AUFGABE 1
Erkläre in einem bis drei Sätzen anhand des Auszugs über Lampedusa, warum die EU-Kommission das Budget der Grenzüberwachungsagentur Frontex erhöht hat.
AUFGABE 2
Aktualisiere im Auszug über Lampedusa die Passage, die bei "Obwohl das Auffanglanger" beginnt und bei "zum Alltag geworden." endet, und setze dabei "Insel im Mittelmeer" an die Stelle von "Mittelmeerinsel".

AUSGEWÄHLTER AUSZUG
——————————
Obwohl das Auffanglanger für Flüchtlinge auf Lampedusa vor Monaten geschlossen wurde, findet die kleine Mittelmeerinsel nicht zur Normalität zurück. Der andauernde Ausnahmezustand ist zum Alltag geworden.

Von Karl Hoffmann | 21.03.2014
    Noch sind die tragischen Ereignisse des 3. Oktober 2013 nicht vergessen. Nach dem Untergang eines Flüchtlingsbootes bargen Suchmannschaften 366 Leichen, die in einer endlosen Reihe von Särgen abtransportiert wurden.Von einer europäischen Tragödie sprach der eigens angereiste EU-Kommissionspräsident Jose Manuel Barroso:
    "Europa kann nicht wegschauen, wenn Flüchtlingsboote untergehen und Hoffnungen und Leben zerstört werden."
    Unter dem Eindruck der Schiffskatastrophen vor der Insel Lampedusa hat die EU-Kommission das Budget der Grenzüberwachungsagentur Frontex erhöht. Außerdem führte sie Ende letzten Jahres das Grenzüberwachungssystem "Eurosur" ein. Es regelt den Informationsaustausch zwischen den nationalen Behörden. Italien stellte dafür seine Marineeinheiten zur Verfügung und wählte als Bezeichnung dafür den stolzen Herrscherbegriff aus der römischen Antike "Mare Nostrum" - "unser Meer".
    Seither werden Flüchtlingsboote, wenn möglich, schon auf hoher See aufgespürt und gerettet und die Insassen direkt – ohne Umweg über Lampedusa - nach Sizilien oder auf das italienische Festland gebracht. Für Giusi Nicolini, die inzwischen weltweit bekannt gewordene Bürgermeisterin von Lampedusa, sind die Probleme damit nicht gelöst.
——————————
DATENABSCHNITT
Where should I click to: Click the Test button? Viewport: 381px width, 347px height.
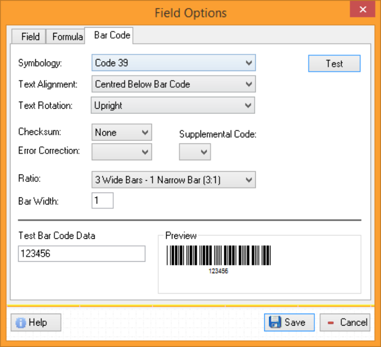coord(334,63)
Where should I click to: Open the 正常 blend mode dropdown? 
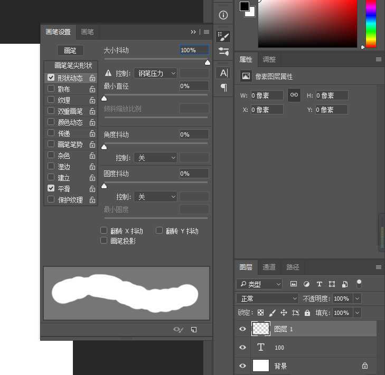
——————————
ANTWORT 1
Die EU-Kommission erhöhte das Budget von Frontex unter dem Eindruck der Schiffskatastrophen vor der Insel Lampedusa.

ANTWORT 2
Obwohl das Auffanglanger für Flüchtlinge auf Lampedusa vor Monaten geschlossen wurde, findet die kleine Insel im Mittelmeer nicht zur Normalität zurück. Der andauernde Ausnahmezustand ist zum Alltag geworden.